* _OBJECTIVE_: Rewrite the data below, changing every "Identify the location of" to "Find the position of" and leaving everything else unchanged.

* _DATA PROVIDED_:
**********

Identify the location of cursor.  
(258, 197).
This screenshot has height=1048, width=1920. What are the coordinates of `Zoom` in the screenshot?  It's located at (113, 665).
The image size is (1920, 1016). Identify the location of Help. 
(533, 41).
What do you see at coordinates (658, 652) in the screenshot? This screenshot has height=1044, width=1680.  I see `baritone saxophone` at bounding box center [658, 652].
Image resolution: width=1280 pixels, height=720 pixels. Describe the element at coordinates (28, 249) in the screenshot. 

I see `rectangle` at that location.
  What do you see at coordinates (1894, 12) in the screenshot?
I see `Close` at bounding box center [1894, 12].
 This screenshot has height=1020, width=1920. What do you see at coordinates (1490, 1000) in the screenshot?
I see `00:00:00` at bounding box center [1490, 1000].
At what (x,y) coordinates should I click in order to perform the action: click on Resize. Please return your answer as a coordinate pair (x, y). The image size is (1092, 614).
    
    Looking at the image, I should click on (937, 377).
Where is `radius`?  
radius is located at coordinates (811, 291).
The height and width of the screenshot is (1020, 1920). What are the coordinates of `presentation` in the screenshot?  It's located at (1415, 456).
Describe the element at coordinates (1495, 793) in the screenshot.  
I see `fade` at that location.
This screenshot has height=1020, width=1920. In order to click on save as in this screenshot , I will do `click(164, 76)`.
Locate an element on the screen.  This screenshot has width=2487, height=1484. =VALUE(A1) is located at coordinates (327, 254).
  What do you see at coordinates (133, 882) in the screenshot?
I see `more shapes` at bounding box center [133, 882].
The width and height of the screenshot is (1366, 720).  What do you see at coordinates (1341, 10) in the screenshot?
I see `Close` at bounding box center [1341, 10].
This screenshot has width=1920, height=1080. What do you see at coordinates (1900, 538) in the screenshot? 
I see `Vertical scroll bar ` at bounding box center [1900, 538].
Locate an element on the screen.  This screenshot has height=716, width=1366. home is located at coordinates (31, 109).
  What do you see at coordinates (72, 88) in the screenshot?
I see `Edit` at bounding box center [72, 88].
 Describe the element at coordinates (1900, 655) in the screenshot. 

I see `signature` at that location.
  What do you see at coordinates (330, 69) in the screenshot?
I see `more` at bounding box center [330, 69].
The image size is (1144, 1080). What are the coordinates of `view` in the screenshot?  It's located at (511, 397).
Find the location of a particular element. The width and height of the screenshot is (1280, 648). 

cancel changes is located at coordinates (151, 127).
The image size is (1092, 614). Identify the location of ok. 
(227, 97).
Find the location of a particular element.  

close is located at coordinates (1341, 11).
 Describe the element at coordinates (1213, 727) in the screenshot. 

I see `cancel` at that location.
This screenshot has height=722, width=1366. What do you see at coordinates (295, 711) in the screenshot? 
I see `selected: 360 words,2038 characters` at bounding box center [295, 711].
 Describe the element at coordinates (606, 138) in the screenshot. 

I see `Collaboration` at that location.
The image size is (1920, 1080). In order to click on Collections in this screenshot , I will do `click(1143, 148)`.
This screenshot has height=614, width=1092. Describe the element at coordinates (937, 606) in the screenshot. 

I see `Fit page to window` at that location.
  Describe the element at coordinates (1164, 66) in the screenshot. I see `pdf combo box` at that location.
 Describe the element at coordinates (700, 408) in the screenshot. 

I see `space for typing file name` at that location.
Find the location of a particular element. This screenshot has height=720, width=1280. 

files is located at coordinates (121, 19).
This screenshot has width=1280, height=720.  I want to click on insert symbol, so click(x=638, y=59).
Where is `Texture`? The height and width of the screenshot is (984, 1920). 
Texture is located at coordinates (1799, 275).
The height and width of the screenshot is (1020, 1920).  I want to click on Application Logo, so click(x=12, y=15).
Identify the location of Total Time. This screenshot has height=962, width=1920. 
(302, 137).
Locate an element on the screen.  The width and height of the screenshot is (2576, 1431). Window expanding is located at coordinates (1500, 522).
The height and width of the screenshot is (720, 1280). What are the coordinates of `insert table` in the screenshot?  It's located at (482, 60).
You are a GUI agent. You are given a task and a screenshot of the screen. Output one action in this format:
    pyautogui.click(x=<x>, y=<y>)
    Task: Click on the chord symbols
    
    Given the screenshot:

**********

* _OUTPUT OF THE TASK_:
Find the position of cursor.  
(258, 197).
This screenshot has height=1048, width=1920. What are the coordinates of `Zoom` in the screenshot?  It's located at (113, 665).
The image size is (1920, 1016). Find the position of Help. 
(533, 41).
What do you see at coordinates (658, 652) in the screenshot? This screenshot has height=1044, width=1680.  I see `baritone saxophone` at bounding box center [658, 652].
Image resolution: width=1280 pixels, height=720 pixels. Describe the element at coordinates (28, 249) in the screenshot. 

I see `rectangle` at that location.
  What do you see at coordinates (1894, 12) in the screenshot?
I see `Close` at bounding box center [1894, 12].
 This screenshot has height=1020, width=1920. What do you see at coordinates (1490, 1000) in the screenshot?
I see `00:00:00` at bounding box center [1490, 1000].
At what (x,y) coordinates should I click in order to perform the action: click on Resize. Please return your answer as a coordinate pair (x, y). The image size is (1092, 614).
    
    Looking at the image, I should click on (937, 377).
Where is `radius`?  
radius is located at coordinates (811, 291).
The height and width of the screenshot is (1020, 1920). What are the coordinates of `presentation` in the screenshot?  It's located at (1415, 456).
Describe the element at coordinates (1495, 793) in the screenshot.  
I see `fade` at that location.
This screenshot has height=1020, width=1920. In order to click on save as in this screenshot , I will do `click(164, 76)`.
Locate an element on the screen.  This screenshot has width=2487, height=1484. =VALUE(A1) is located at coordinates (327, 254).
  What do you see at coordinates (133, 882) in the screenshot?
I see `more shapes` at bounding box center [133, 882].
The width and height of the screenshot is (1366, 720).  What do you see at coordinates (1341, 10) in the screenshot?
I see `Close` at bounding box center [1341, 10].
This screenshot has width=1920, height=1080. What do you see at coordinates (1900, 538) in the screenshot? 
I see `Vertical scroll bar ` at bounding box center [1900, 538].
Locate an element on the screen.  This screenshot has height=716, width=1366. home is located at coordinates (31, 109).
  What do you see at coordinates (72, 88) in the screenshot?
I see `Edit` at bounding box center [72, 88].
 Describe the element at coordinates (1900, 655) in the screenshot. 

I see `signature` at that location.
  What do you see at coordinates (330, 69) in the screenshot?
I see `more` at bounding box center [330, 69].
The image size is (1144, 1080). What are the coordinates of `view` in the screenshot?  It's located at (511, 397).
Find the location of a particular element. The width and height of the screenshot is (1280, 648). 

cancel changes is located at coordinates (151, 127).
The image size is (1092, 614). Find the position of ok. 
(227, 97).
Find the location of a particular element.  

close is located at coordinates (1341, 11).
 Describe the element at coordinates (1213, 727) in the screenshot. 

I see `cancel` at that location.
This screenshot has height=722, width=1366. What do you see at coordinates (295, 711) in the screenshot? 
I see `selected: 360 words,2038 characters` at bounding box center [295, 711].
 Describe the element at coordinates (606, 138) in the screenshot. 

I see `Collaboration` at that location.
The image size is (1920, 1080). In order to click on Collections in this screenshot , I will do `click(1143, 148)`.
This screenshot has height=614, width=1092. Describe the element at coordinates (937, 606) in the screenshot. 

I see `Fit page to window` at that location.
  Describe the element at coordinates (1164, 66) in the screenshot. I see `pdf combo box` at that location.
 Describe the element at coordinates (700, 408) in the screenshot. 

I see `space for typing file name` at that location.
Find the location of a particular element. This screenshot has height=720, width=1280. 

files is located at coordinates (121, 19).
This screenshot has width=1280, height=720.  I want to click on insert symbol, so click(x=638, y=59).
Where is `Texture`? The height and width of the screenshot is (984, 1920). 
Texture is located at coordinates (1799, 275).
The height and width of the screenshot is (1020, 1920).  I want to click on Application Logo, so click(x=12, y=15).
Find the position of Total Time. This screenshot has height=962, width=1920. 
(302, 137).
Locate an element on the screen.  The width and height of the screenshot is (2576, 1431). Window expanding is located at coordinates (1500, 522).
The height and width of the screenshot is (720, 1280). What are the coordinates of `insert table` in the screenshot?  It's located at (482, 60).
You are a GUI agent. You are given a task and a screenshot of the screen. Output one action in this format:
    pyautogui.click(x=<x>, y=<y>)
    Task: Click on the chord symbols
    
    Given the screenshot:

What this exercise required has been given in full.